WRITTEN INSTRUCTION
Turn the part of the records that opens with the line containing "Click the checkmark" and closes with the line containing "(x=381, y=45)" into a JSON list of strings, one string per line, with blank lines left out.

ENTRIES SHOWN

>> Begin

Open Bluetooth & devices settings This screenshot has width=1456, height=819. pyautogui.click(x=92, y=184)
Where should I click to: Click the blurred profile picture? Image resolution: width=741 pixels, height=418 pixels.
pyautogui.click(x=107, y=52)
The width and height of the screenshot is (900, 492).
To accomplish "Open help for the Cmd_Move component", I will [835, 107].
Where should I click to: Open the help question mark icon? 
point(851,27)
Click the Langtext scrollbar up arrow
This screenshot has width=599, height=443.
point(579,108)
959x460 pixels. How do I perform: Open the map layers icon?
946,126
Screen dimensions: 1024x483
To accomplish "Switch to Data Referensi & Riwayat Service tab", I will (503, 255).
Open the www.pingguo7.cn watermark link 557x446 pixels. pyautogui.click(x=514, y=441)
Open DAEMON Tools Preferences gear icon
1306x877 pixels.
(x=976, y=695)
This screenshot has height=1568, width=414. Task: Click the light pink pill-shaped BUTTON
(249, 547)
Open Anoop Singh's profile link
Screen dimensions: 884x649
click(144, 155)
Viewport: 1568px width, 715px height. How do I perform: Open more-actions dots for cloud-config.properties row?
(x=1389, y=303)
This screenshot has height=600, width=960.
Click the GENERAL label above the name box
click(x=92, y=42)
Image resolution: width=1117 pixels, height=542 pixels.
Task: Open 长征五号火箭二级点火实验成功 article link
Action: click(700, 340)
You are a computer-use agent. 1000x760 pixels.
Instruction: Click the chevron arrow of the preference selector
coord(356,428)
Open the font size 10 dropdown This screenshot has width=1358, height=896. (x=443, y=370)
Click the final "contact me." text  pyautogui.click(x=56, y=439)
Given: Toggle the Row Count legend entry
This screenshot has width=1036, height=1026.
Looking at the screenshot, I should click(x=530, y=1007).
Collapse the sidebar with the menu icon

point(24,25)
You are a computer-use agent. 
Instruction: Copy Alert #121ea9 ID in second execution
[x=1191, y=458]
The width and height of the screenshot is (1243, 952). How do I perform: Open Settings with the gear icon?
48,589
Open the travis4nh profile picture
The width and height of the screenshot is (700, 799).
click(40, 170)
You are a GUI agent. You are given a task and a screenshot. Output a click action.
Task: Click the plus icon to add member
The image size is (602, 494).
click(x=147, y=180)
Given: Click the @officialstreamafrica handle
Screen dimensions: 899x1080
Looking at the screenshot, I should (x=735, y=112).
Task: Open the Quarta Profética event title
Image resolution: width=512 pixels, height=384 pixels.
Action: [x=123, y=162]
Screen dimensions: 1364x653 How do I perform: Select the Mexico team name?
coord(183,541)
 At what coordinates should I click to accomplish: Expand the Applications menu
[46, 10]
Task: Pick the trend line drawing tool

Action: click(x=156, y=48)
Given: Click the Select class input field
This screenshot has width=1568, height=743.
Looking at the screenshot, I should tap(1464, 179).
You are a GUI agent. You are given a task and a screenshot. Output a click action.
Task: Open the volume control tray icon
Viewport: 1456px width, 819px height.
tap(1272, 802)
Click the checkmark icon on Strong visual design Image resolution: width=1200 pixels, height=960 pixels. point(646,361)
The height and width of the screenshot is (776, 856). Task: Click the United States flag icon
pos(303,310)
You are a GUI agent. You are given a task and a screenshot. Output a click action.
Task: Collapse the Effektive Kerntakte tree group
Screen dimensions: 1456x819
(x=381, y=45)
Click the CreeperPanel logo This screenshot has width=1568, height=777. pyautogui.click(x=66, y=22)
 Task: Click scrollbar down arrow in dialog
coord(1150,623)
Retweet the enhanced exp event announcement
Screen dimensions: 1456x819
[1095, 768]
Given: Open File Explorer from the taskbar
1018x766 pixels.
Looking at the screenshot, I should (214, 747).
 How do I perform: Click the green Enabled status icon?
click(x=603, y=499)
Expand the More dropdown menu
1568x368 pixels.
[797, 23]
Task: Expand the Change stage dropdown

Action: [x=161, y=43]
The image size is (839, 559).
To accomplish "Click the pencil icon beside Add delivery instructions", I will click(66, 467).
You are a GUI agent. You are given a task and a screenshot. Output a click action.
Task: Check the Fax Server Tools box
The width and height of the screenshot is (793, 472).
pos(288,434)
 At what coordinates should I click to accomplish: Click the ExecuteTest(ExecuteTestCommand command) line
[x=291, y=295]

>> End

RESULT FOR THIS EXERCISE
[
  "Click the checkmark icon on Strong visual design Image resolution: width=1200 pixels, height=960 pixels. point(646,361)",
  "The height and width of the screenshot is (776, 856). Task: Click the United States flag icon",
  "pos(303,310)",
  "You are a GUI agent. You are given a task and a screenshot. Output a click action.",
  "Task: Collapse the Effektive Kerntakte tree group",
  "Screen dimensions: 1456x819",
  "(x=381, y=45)"
]